_SOURCE EXCERPT_
>>>>
ENGLISH SPEECH JUSTIN TRUDEAU Were All the Same English Subtitles

I have to say, to be here now, speaking 
with all of you — in Yankee Stadium,  

one of the greatest places in one of the greatest 
cities on Earth — is more than a little humbling.  

My friends, you are now NYU graduates — the best 
and the brightest. You have great potential and  

possibilities. And therefore, you have enormous 
responsibility, too. So today, I’d like to talk  

about the nature of both those things, and I’d 
like to offer you a challenge. One that I think is  

essential for your future success as individuals, 
and as the leaders that you are becoming.

Among the many things I admire about NYU, is that 
about a fifth of the students are international.  

And a similar proportion are the very 
first in their families to go to college.  

This group is truly diverse in every possible 
way. And I think that is an extraordinarily  

valuable and important thing. When I graduated in 
the early 1990s, I went on a trip around the world  

with a few good friends — who actually remain good 
friends to this day, which is sort of a miracle.

We trekked and traveled, mostly over land, from 
Europe to Africa to Asia. And that remains one  

of the great formative experiences of 
my life. It was an amazing adventure.
<<<<
_PROVIDED DATA_
>>>>
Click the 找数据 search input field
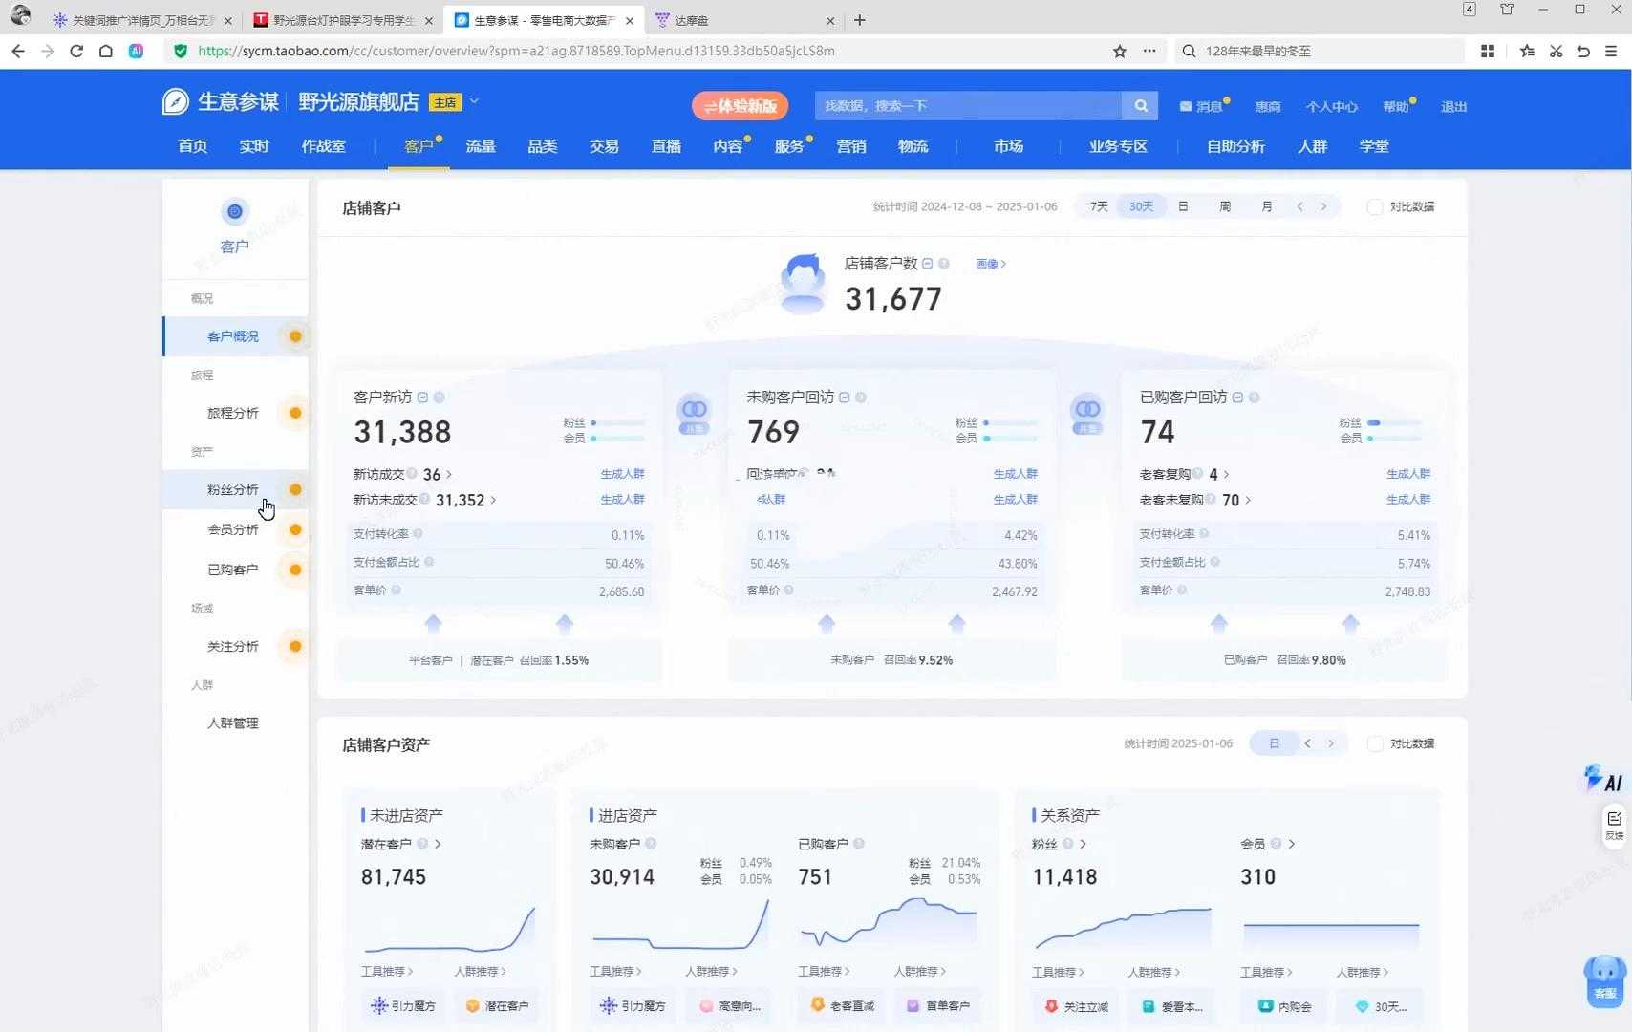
<<<<
_WRITTEN REQUEST_
Reproduce the graduation speech transcript above in full, word for word, from its heading line to its final sentence.

_WRITTEN SOLUTION_
ENGLISH SPEECH JUSTIN TRUDEAU Were All the Same English Subtitles

I have to say, to be here now, speaking 
with all of you — in Yankee Stadium,  

one of the greatest places in one of the greatest 
cities on Earth — is more than a little humbling.  

My friends, you are now NYU graduates — the best 
and the brightest. You have great potential and  

possibilities. And therefore, you have enormous 
responsibility, too. So today, I’d like to talk  

about the nature of both those things, and I’d 
like to offer you a challenge. One that I think is  

essential for your future success as individuals, 
and as the leaders that you are becoming.

Among the many things I admire about NYU, is that 
about a fifth of the students are international.  

And a similar proportion are the very 
first in their families to go to college.  

This group is truly diverse in every possible 
way. And I think that is an extraordinarily  

valuable and important thing. When I graduated in 
the early 1990s, I went on a trip around the world  

with a few good friends — who actually remain good 
friends to this day, which is sort of a miracle.

We trekked and traveled, mostly over land, from 
Europe to Africa to Asia. And that remains one  

of the great formative experiences of 
my life. It was an amazing adventure.